In May, Alfredo Pedroza, 56, of Napa was killed while cycling on Silverado Trail when a car drifted out of its lane at more than 50 mph, according to the CHP.

In mid-August, Richard Becker, 54, of St. Helena was killed on Deer Park Road when a motorist made a left-hand turn in front of him, the CHP said.

For every fatality, there are scores of minor accidents and near-misses that can make even avid cyclists anxious about their personal safety, Costanzo said.

There were 24 bike injuries between January 2010 and the present on county roads in the CHP’s jurisdiction, Ray said, indicating that included some solo bike incidents. According to Napa police, 82 accidents involving bicyclists have reported within the city limits in that same time period.

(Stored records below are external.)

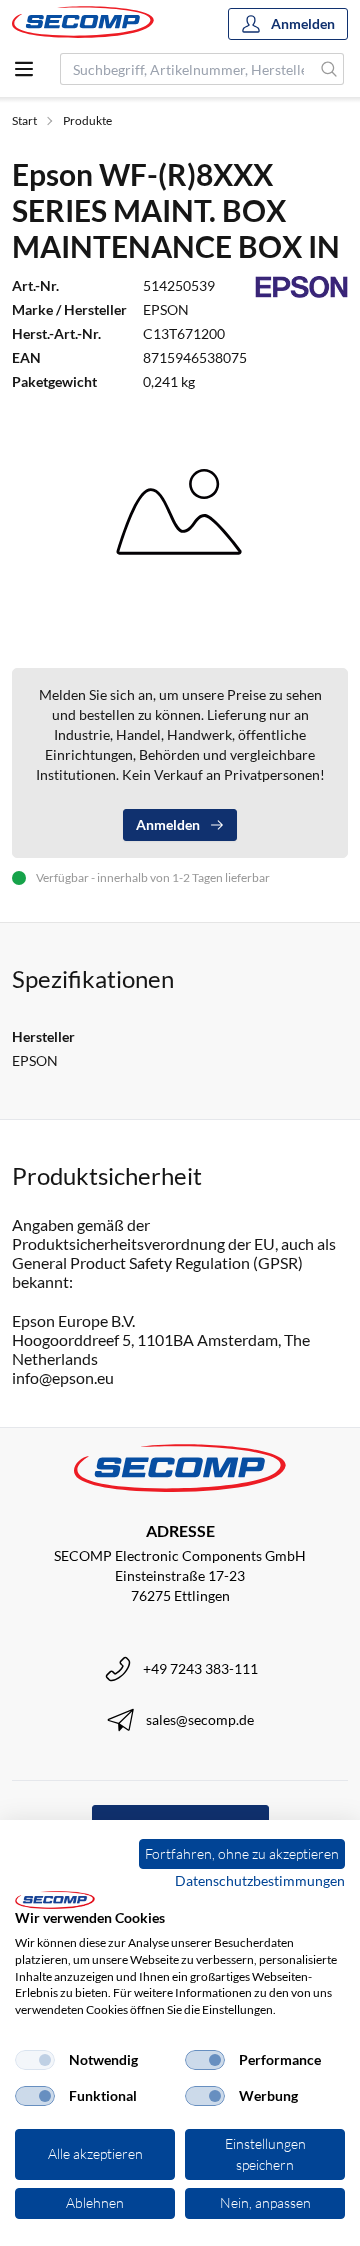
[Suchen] (329, 69)
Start (24, 120)
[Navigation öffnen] (24, 69)
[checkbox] (35, 2060)
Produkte (87, 120)
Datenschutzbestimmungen (260, 1880)
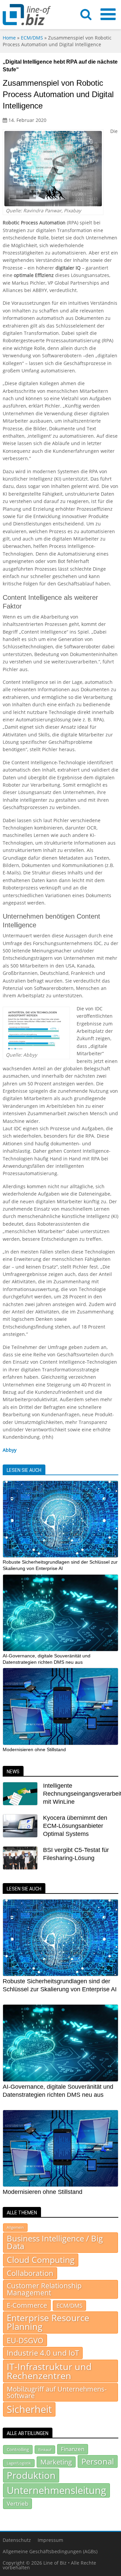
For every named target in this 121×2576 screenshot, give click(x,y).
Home (9, 37)
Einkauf (44, 2449)
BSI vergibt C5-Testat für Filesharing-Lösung (76, 1854)
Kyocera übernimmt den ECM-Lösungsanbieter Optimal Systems (75, 1825)
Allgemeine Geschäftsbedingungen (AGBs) (50, 2551)
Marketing (56, 2461)
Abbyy (9, 1450)
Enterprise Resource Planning (48, 2322)
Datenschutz (17, 2540)
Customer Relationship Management (44, 2289)
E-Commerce (27, 2305)
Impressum (50, 2540)
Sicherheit (29, 2409)
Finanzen (72, 2449)
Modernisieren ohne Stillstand (34, 1749)
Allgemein (15, 2227)
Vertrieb (17, 2503)
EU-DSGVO (25, 2340)
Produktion (31, 2475)
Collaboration (30, 2273)
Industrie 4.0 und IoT (43, 2353)
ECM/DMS (32, 37)
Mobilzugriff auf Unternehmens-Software (57, 2392)
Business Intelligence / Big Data (55, 2242)
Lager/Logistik (19, 2463)
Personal (97, 2461)
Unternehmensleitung (56, 2490)
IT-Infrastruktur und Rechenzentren (49, 2371)
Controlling (18, 2449)
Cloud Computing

Costanzo conceded that cyclists put themselves in harm’s way when they do not follow the rules of the road. “A lot of the angst between motorist and cyclist is the fault of the cyclist” who does unsafe things, he said.

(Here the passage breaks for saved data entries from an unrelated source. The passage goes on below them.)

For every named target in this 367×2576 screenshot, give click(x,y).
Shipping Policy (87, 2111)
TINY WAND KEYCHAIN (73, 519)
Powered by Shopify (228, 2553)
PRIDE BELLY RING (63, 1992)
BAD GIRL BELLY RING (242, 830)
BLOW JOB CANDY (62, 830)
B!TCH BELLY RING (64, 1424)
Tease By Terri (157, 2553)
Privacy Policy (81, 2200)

The situation would be improved if both motorists and cyclists regarded each other with “mutual courtesy,” Costanzo said.

At the seminar, Jack Holmgren, who lost a friend in a bike fatality on Solano Avenue several years ago, will present strategies for cyclists to be more visible on their bikes.

Napa Bike is looking for sponsors for a public safety campaign that would use billboards and other advertising to encourage motorists and cyclists to do a better job of sharing the road.

Local bicyclists are supporting a bill on Gov. Jerry Brown’s desk that would require motorists to give bicycle riders three feet of clearance when passing from behind.

Failure to give a cyclist three feet of separation would be an infraction with a base fine of $35.

The “Three Feet for Safety Act” would impose a $220 fine if a collision occurs between a motor vehicle and a bicycle causing injury to the cyclist.

The bill has been amended since passing the Legislature and being vetoed by the governor last year.

In last year’s version, a motorist who could not give three feet of clearance was required to slow to 15 mph when passing. The revised bill only requires a motorist to slow to a “reasonable and prudent speed” when passing within the three-foot margin.

According to the California Bicycle Coalition, passing-from-behind collisions aren’t the most common type of car-bike accident, but they are the most deadly.

Napa Bike supports Senate Bill 1464, as do Napa County’s legislators, Assemblymember Michael Allen and state Sen. Noreen Evans.

The bill would allow motorists on two-lane highways to drive to the left of double solid yellow or double solid white lines to pass a cyclist under certain conditions.

The current law tells drivers to pass cyclists at a “safe distance,” but this term is ambiguous, cycling advocates say.